Although the Turkish central bank was hoping to arrest the turmoil in the forex exchange markets once and for all by using “shock and awe” tactics of a much larger than expected rate hike, clearly there is still plenty of skepticism amongst traders as to whether to current policy will stop the side in the lira.

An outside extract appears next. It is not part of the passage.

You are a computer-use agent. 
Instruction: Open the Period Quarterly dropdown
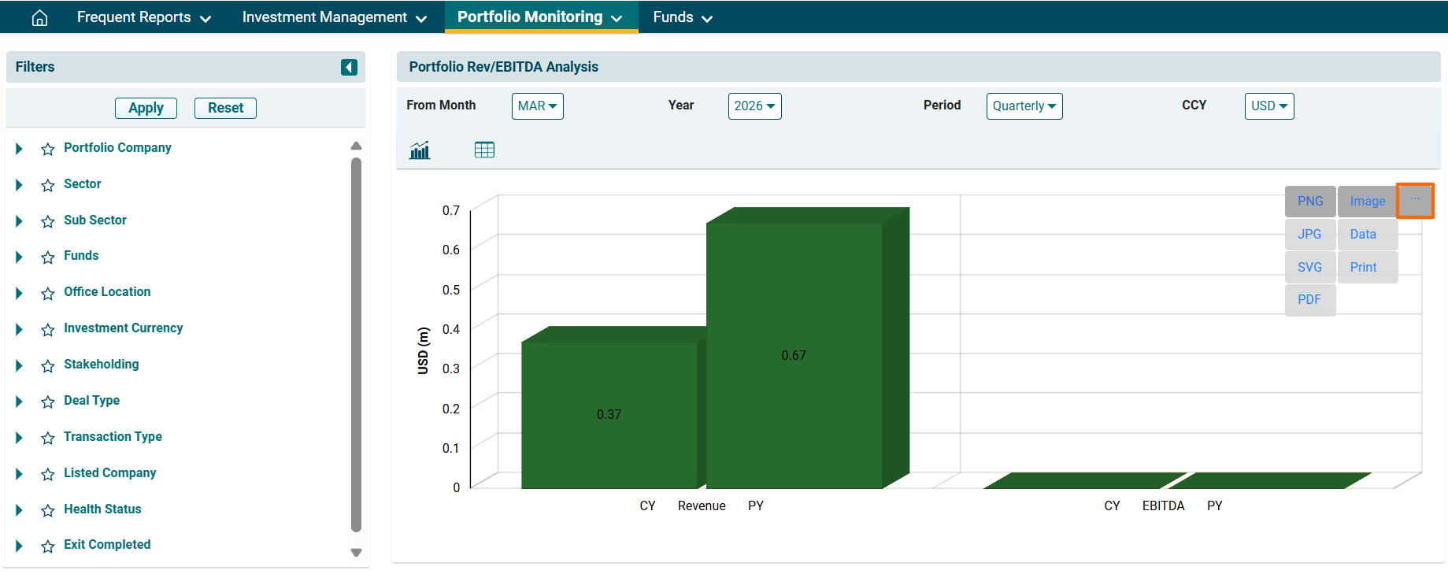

Meanwhile concern has spread to other emerging market pairs with South African rand coming under particularly intense pressure tonight as USD/ZAR spiked from 10.9000 to 11.1600 in overnight trade.

The persistent pressure from EM weakness is now clearly driving the trade in G-10 FX as traders continue to worry about spillover effects, but focus will change later today when the FOMC will announce its latest plans to taper QE. The key question concerning the market is whether the Fed will make note of the recent weakness in US data and address the brewing problems in EM economies.

Any hint of caution from US monetary authorities is likely to push USD/JPY back below 102.00 as markets react to more dovish Fed posture. However if the FOMC sticks to its schedule of 10 Billion monthly taper and maintains a generally upbeat tone in its communique the pair could shrug off its early morning jitters and push to fresh session highs as markets take solace from Fed’s optimism.